Volviendo a nuestra preocupación primera, podemos decir que la “cancelación de cuentas” en la sociedad chilena se explica más que por el intercambio de productos y el valor de cambio que estos posean, por el sistema especulativo de negociación. Se cancela el consumo de agua, pero este se ve aumentado por costos legales y financieros que recargan su valor (cargo fijo, uso de equipos, sobreconsumo, intereses, costos de operación, entre muchos otros). Pero ¿el valor de cambio de qué? Si seguimos la ruta de Sweezy (que viene ser el análisis de Marx) la mercancía en este caso está determinada por el trabajo invertido en la producción y el uso como materia prima de un bien natural (agua, por ejemplo), el “interés especulativo” que se carga sobre el producto. Si bien este tipo de mercancías está dentro de lo que se califica como “servicio”, en estricto orden lo que le hace mercancía no es el servicio mismo, sino el producto cargado de trabajo e intereses. El agua es un bien comunitario de vital importancia para la sobrevida de los habitantes de la ciudad de Santiago; los trabajadores que le canalizan y transforman en “servicio” también son habitantes de Santiago y consumidores del recurso; la relación que el ciudadano establece con ese producto (al usarle para refrigeración, hidratación o higiene) esta resignificada como “servicio” desplazando el trabajo y el interés especulativo a un encubierto espacio.
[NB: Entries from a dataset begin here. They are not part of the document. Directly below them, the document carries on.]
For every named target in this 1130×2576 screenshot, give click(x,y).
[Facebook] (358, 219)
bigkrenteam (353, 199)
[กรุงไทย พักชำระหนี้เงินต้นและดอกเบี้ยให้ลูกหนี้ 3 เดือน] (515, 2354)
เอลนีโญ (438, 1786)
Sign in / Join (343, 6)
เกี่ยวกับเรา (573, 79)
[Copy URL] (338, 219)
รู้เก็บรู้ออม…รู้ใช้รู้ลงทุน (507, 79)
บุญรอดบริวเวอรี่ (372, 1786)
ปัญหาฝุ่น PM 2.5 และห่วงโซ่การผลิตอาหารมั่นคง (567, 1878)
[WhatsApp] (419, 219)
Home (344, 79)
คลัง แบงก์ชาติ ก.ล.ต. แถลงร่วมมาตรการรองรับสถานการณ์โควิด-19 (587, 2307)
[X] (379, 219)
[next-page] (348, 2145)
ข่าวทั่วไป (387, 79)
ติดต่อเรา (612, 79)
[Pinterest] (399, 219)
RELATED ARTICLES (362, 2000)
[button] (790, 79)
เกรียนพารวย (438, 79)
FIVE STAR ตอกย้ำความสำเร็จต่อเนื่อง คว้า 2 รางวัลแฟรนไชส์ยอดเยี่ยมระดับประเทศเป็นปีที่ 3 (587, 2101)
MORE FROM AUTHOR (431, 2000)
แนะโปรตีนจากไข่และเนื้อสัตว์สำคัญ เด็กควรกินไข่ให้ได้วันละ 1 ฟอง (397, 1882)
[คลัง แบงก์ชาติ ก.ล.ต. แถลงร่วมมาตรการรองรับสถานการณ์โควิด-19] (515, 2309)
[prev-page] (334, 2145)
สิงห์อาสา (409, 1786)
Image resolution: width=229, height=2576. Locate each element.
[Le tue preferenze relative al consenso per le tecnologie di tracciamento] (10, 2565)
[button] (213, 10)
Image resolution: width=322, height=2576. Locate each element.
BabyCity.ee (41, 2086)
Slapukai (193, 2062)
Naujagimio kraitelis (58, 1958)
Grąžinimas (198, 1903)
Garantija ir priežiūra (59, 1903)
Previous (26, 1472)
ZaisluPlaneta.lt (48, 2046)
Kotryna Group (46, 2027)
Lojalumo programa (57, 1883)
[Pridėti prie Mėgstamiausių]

¿Por qué, entonces, el espacio de “operaciones” en cada lugar de pago? Algo no funciona como idealmente debía. La empresa entrega el producto y cobra por el trabajo invertido, el ciudadano hace uso de éste por lo que debe retribuir ese uso. ¿Por qué entonces hacer un Contrato de Repactación? Inicialmente este contrato se explica por la no retribución de parte del ciudadano para con la empresa, pero no queda aquí terminado el tema. Lo que en un momento es una carencia de retribución (pago de la cuenta) inmediatamente de producida se transforma en un nuevo producto mercantil, la deuda aparejada al producto natural viene a ser una segunda mercancía que la empresa incorpora de motu proprio como instrumento de ganancia. No sólo está intercambiando trabajo por dinero, sino que está además logrando nuevas utilidades con la venta (obligada por parte del ciudadano) de mercancía financiera (intereses).

Así el ciudadano establece una relación de sometimiento frente a la empresa en cuanto se ve doblemente obligado a una transacción económica: 1) cuando cancela el trabajo incorporado al producto a un valor donde él no posee otra alternativa de uso; y 2) cuando se ve incorporado a dicha transacción financiera.

Este ciudadano, el cual se ve transgredido en su derecho a la libertad al participar obligatoriamente de estas transacciones económicas, aquel ciudadano que expone su cuerpo y su vida en el acto de “firmar” un contrato que no siempre conoce en profundidad, se le instala en el doble plano de “deudor” en cuanto puede cancelar sus cuentas con trabajo y “codeudor” en cuanto no es él quien se compromete sino todo aquel que conviva con él.